** Task details **
Put this sentence from the news briefs below into Spanish: "But Saga, who only had a vague idea of who Dylan was, said if the borrowing happened he wouldn't sue."

Could it be true that legend Bob Dylan lifted words from a 1989 book "Confessions of a Yakuza" by Japanese author Junichi Saga for his song "Floater"? You be the judge. But Saga, who only had a vague idea of who Dylan was, said if the borrowing happened he wouldn't sue. "To take something that made people around the world happy and try to exploit it for money -- that's poverty," he said. How Zen. (MobyLives)
When the idea for the European Union came up several years ago, some wondered "How are the Italians and Germans going to get along?!" Now the world is finding out. First, Italian firebrand Silvio Berlusconi suggested that the German representative to the E.U. might be a good choice next time Steven Spielberg makes a movie about Nazis. Now we have the Italian tourism minister, Stefano Stafani, saying that Germans are "hyper-nationalistic blondes" who rowdily invade Italian beaches. German Chancellor Gerhard Schroeder immediately huffed and puffed and canceled his planned vacation to Italy this summer. Yikes! Americans aren't going to France, Germans aren't going to Italy ... does that mean everyone's going to Disneyland? (BBC)

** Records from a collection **
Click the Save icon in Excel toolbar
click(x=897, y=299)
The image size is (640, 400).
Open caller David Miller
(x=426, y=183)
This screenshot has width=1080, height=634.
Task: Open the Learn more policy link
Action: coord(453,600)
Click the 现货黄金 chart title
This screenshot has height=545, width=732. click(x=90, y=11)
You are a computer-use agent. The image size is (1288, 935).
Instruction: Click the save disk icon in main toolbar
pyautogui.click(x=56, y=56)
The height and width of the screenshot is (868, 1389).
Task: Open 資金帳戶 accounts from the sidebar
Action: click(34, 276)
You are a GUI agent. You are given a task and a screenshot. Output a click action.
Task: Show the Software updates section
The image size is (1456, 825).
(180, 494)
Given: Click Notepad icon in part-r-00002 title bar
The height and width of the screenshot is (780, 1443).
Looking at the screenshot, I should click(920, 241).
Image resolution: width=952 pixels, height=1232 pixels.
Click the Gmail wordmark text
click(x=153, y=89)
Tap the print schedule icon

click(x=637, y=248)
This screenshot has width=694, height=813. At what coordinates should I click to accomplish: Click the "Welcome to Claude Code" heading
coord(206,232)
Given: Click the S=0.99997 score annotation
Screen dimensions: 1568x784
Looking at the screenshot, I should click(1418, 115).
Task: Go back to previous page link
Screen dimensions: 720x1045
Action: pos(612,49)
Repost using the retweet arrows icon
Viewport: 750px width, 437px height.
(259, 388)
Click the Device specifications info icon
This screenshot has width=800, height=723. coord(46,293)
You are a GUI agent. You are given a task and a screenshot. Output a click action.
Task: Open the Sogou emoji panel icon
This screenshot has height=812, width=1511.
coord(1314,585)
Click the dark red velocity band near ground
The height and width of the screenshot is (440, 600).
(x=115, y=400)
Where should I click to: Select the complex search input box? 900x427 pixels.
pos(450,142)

** Full solution **
Pero Saga, que solo tenía una vaga idea de quién era Dylan, dijo que, si el préstamo había ocurrido, no demandaría.